"LOVEST THOU ME?"

The tendency of mankind has ever been to cling to a sense of human personality, in spite of the second commandment of the Mosaic Decalogue. On many occasions our great Master, Christ Jesus, endeavored to lift the thought of his disciples above the human sense of personality to his divine nature, or Christ. His whole life purpose was to lift human thought to the truth of being.

On one occasion Jesus met with his disciples on the shore of the Sea of Tiberias. The disciples had been on a fishing expedition, and after they had come to shore Jesus invited them to dine with him.

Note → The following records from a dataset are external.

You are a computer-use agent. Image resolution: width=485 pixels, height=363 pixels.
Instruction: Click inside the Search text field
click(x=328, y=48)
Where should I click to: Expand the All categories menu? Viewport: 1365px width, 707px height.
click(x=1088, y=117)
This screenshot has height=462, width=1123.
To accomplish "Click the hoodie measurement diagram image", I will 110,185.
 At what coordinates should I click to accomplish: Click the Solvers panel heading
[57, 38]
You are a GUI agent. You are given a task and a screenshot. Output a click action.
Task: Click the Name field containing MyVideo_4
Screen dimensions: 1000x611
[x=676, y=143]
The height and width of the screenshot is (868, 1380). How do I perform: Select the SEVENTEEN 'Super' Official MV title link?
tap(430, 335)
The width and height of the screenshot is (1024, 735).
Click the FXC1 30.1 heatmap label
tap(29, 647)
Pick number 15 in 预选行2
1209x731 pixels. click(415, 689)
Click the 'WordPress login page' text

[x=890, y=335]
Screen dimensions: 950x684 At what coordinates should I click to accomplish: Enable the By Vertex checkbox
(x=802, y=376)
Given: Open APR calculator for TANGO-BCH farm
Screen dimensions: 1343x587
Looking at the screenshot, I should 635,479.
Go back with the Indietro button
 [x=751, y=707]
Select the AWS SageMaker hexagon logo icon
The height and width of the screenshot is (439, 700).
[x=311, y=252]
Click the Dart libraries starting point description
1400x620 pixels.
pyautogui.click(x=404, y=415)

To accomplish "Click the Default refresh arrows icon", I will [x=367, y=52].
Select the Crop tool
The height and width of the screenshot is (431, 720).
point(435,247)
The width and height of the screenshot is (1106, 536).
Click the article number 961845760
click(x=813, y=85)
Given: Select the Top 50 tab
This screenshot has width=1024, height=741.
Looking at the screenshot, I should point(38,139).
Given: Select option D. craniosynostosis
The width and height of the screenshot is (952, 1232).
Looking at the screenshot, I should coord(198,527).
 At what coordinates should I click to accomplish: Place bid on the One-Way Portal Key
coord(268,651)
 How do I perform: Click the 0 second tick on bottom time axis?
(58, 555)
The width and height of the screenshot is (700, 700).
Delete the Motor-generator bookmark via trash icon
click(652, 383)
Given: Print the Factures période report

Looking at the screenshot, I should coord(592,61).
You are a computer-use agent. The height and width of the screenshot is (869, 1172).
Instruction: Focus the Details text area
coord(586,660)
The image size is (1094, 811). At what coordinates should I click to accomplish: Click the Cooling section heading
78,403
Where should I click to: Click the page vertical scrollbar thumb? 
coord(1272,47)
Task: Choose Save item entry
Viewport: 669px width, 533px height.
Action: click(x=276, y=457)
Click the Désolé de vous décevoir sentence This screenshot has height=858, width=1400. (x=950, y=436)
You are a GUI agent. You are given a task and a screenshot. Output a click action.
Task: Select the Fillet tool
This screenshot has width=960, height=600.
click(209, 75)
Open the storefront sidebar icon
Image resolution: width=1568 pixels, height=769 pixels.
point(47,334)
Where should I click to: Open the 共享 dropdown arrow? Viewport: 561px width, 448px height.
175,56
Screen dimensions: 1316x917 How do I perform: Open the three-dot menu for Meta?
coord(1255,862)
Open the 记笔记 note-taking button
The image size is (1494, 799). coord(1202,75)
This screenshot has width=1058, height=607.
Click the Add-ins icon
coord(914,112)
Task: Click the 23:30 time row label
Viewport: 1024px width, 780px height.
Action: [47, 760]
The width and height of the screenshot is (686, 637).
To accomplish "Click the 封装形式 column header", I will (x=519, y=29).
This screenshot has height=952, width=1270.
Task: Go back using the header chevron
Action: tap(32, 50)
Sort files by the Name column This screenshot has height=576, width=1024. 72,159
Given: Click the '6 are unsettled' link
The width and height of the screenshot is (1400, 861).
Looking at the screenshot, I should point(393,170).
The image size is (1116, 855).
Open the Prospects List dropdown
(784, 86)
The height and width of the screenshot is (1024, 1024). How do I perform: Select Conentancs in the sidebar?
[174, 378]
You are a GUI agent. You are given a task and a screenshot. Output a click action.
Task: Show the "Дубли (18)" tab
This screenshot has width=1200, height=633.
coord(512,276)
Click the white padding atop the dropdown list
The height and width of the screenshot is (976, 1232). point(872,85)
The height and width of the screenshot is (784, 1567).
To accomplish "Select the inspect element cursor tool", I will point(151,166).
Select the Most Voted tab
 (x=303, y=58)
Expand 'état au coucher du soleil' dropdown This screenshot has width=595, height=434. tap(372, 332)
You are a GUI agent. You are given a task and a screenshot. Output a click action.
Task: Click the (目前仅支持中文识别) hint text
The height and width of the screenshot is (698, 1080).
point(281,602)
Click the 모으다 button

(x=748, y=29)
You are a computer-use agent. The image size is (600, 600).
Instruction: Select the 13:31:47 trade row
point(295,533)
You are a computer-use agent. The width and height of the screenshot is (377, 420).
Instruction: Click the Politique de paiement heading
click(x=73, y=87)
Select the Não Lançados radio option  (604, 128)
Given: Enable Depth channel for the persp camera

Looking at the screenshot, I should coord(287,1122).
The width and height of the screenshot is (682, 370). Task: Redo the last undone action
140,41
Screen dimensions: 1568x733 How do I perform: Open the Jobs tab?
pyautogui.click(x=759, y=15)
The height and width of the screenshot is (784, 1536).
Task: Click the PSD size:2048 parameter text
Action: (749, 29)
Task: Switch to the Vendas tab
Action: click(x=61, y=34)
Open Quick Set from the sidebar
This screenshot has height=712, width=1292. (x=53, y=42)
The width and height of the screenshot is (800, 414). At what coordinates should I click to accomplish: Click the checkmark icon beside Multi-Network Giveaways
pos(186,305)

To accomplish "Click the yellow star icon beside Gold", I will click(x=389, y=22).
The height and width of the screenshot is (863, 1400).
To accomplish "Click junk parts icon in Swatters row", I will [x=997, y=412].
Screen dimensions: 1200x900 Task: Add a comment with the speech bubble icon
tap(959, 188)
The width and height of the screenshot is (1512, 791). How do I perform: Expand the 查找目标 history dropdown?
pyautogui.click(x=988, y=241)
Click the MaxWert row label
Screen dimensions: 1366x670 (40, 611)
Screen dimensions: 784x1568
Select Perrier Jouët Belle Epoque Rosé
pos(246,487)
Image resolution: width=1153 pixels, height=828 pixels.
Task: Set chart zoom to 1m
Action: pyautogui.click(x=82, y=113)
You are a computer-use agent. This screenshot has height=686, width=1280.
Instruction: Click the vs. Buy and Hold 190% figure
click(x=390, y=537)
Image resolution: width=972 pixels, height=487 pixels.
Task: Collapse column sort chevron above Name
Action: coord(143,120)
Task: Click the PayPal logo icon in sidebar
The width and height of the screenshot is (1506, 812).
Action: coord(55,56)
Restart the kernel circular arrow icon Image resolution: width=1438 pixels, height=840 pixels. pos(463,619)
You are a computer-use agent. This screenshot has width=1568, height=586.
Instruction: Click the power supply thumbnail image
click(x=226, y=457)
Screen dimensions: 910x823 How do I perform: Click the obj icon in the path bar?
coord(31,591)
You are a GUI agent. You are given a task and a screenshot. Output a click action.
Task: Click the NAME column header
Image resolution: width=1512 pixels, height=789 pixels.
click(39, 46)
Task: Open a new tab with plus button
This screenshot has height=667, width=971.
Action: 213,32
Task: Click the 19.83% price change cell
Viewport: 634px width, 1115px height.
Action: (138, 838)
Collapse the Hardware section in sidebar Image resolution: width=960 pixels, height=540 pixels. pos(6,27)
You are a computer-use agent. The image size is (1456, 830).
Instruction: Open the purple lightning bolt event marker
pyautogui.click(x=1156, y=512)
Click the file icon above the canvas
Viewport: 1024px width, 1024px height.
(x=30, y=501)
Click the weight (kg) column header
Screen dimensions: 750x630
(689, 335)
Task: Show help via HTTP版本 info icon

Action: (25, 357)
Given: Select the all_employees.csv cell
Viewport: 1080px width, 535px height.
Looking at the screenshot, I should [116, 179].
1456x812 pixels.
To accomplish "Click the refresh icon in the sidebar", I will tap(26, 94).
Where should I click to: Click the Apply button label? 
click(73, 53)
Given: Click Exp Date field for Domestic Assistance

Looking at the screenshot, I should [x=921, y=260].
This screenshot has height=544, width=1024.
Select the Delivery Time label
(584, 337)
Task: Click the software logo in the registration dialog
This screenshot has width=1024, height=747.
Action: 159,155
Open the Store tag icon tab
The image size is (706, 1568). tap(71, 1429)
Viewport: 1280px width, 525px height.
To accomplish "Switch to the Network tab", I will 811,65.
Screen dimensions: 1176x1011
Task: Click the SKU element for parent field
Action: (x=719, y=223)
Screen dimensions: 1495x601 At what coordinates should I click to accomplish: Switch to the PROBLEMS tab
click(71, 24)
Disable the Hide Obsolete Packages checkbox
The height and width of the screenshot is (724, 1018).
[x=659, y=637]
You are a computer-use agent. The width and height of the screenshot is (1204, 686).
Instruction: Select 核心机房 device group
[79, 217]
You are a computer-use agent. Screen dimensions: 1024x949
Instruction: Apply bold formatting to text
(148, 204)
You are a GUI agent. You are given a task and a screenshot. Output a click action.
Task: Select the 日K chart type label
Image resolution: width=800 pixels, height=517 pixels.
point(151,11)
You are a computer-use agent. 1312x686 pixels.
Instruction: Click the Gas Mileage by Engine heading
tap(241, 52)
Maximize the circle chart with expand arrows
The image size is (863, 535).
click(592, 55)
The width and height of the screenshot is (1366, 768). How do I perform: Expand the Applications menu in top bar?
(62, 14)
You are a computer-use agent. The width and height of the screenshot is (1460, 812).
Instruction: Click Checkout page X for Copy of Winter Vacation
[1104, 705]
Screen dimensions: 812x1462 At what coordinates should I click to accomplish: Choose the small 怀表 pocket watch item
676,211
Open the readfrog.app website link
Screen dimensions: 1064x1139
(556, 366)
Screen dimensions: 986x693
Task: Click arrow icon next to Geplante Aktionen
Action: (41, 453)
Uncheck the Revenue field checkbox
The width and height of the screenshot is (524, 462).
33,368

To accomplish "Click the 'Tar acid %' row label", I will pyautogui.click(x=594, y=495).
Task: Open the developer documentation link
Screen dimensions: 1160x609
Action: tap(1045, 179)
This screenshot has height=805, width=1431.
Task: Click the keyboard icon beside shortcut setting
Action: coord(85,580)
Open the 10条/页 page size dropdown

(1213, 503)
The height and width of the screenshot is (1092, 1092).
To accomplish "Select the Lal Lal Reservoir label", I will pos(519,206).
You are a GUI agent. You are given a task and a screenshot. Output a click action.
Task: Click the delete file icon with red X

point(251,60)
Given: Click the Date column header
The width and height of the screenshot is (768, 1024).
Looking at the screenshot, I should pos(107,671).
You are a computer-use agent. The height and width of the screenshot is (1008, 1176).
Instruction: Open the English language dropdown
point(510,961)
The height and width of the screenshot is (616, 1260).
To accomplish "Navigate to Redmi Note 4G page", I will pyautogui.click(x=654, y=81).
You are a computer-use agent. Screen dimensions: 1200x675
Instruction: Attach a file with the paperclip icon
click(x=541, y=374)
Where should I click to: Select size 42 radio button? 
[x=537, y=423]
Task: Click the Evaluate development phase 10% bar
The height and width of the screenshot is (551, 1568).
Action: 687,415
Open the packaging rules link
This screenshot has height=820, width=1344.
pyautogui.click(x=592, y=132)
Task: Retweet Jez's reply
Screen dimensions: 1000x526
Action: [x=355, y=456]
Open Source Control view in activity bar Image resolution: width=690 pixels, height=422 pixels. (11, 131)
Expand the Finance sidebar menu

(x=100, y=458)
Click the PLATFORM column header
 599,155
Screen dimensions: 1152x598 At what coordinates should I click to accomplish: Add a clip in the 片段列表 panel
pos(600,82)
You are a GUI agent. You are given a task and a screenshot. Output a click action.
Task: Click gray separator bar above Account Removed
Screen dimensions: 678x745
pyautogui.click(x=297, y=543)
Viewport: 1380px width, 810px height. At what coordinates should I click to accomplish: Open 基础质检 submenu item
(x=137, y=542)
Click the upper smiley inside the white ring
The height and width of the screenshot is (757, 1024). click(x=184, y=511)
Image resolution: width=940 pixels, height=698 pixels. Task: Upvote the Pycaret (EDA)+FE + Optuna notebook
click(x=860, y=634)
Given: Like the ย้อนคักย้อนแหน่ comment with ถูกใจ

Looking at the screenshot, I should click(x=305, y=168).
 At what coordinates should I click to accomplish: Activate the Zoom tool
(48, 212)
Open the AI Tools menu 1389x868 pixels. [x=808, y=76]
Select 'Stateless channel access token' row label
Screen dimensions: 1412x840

Turning to Simon Peter, Jesus asked (John 21:15), "Simon, son of Jonas, lovest thou me more than these?" Peter's reply was, "Yea, Lord; thou knowest that I love thee." Jesus' intention had been to reveal to this impetuous disciple, whose intense fondness for the Master was displayed when he wanted to fight the soldiers who had come to take Jesus, the true meaning of love—not human love or affection for the physical Jesus, but spiritual love and confidence in the Master as representing the Christ, or divine nature of man.

The dissimilarity of Jesus' and Peter's concepts of love accounts for the choice of words, as shown in the Greek text (John 21:15-17). In the fifteenth and sixteenth verses the word lovest, as used by Jesus, is in the Greek áyarãs which means "deeply love," and is "used of divine love," according to the Scofield Reference Bible.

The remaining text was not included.